_Prompt_
Please return the listing exactly, line for line.

_Extracted data_
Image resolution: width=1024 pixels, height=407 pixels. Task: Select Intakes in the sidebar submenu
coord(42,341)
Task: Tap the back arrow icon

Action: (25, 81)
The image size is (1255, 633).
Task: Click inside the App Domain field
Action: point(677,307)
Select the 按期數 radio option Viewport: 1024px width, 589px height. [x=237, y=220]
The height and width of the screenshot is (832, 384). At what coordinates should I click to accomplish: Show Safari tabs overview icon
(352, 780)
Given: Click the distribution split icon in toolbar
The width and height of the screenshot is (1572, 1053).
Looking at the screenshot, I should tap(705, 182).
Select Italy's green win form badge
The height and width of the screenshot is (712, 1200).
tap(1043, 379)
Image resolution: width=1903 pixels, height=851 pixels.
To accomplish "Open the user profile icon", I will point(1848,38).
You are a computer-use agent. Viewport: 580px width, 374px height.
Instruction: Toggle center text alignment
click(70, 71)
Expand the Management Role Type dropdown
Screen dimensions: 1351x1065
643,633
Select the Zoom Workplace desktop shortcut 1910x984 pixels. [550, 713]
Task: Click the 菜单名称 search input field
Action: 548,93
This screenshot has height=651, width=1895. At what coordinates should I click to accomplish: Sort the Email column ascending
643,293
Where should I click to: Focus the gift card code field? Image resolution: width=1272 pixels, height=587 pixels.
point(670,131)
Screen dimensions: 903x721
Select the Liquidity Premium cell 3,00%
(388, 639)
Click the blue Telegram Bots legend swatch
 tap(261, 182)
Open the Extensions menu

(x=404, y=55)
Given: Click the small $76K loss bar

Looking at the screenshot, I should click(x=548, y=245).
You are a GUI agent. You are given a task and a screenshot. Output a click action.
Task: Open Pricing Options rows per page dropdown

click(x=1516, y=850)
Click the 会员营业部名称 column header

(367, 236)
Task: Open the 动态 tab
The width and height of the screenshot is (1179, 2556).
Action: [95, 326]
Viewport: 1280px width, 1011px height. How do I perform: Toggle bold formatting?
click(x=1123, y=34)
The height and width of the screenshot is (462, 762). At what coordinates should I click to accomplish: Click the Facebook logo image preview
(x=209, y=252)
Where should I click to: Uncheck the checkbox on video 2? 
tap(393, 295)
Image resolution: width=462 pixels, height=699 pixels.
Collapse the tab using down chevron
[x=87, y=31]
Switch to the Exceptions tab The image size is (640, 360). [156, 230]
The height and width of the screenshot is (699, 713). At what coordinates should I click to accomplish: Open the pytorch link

_Worked solution_
Image resolution: width=1024 pixels, height=407 pixels. Task: Select Intakes in the sidebar submenu
coord(42,341)
Task: Tap the back arrow icon

Action: (25, 81)
The image size is (1255, 633).
Task: Click inside the App Domain field
Action: point(677,307)
Select the 按期數 radio option Viewport: 1024px width, 589px height. [x=237, y=220]
The height and width of the screenshot is (832, 384). At what coordinates should I click to accomplish: Show Safari tabs overview icon
(352, 780)
Given: Click the distribution split icon in toolbar
The width and height of the screenshot is (1572, 1053).
Looking at the screenshot, I should tap(705, 182).
Select Italy's green win form badge
The height and width of the screenshot is (712, 1200).
tap(1043, 379)
Image resolution: width=1903 pixels, height=851 pixels.
To accomplish "Open the user profile icon", I will point(1848,38).
You are a computer-use agent. Viewport: 580px width, 374px height.
Instruction: Toggle center text alignment
click(70, 71)
Expand the Management Role Type dropdown
Screen dimensions: 1351x1065
643,633
Select the Zoom Workplace desktop shortcut 1910x984 pixels. [550, 713]
Task: Click the 菜单名称 search input field
Action: 548,93
This screenshot has height=651, width=1895. At what coordinates should I click to accomplish: Sort the Email column ascending
643,293
Where should I click to: Focus the gift card code field? Image resolution: width=1272 pixels, height=587 pixels.
point(670,131)
Screen dimensions: 903x721
Select the Liquidity Premium cell 3,00%
(388, 639)
Click the blue Telegram Bots legend swatch
 tap(261, 182)
Open the Extensions menu

(x=404, y=55)
Given: Click the small $76K loss bar

Looking at the screenshot, I should click(x=548, y=245).
You are a GUI agent. You are given a task and a screenshot. Output a click action.
Task: Open Pricing Options rows per page dropdown

click(x=1516, y=850)
Click the 会员营业部名称 column header

(367, 236)
Task: Open the 动态 tab
The width and height of the screenshot is (1179, 2556).
Action: [95, 326]
Viewport: 1280px width, 1011px height. How do I perform: Toggle bold formatting?
click(x=1123, y=34)
The height and width of the screenshot is (462, 762). At what coordinates should I click to accomplish: Click the Facebook logo image preview
(x=209, y=252)
Where should I click to: Uncheck the checkbox on video 2? 
tap(393, 295)
Image resolution: width=462 pixels, height=699 pixels.
Collapse the tab using down chevron
[x=87, y=31]
Switch to the Exceptions tab The image size is (640, 360). [156, 230]
The height and width of the screenshot is (699, 713). At what coordinates should I click to accomplish: Open the pytorch link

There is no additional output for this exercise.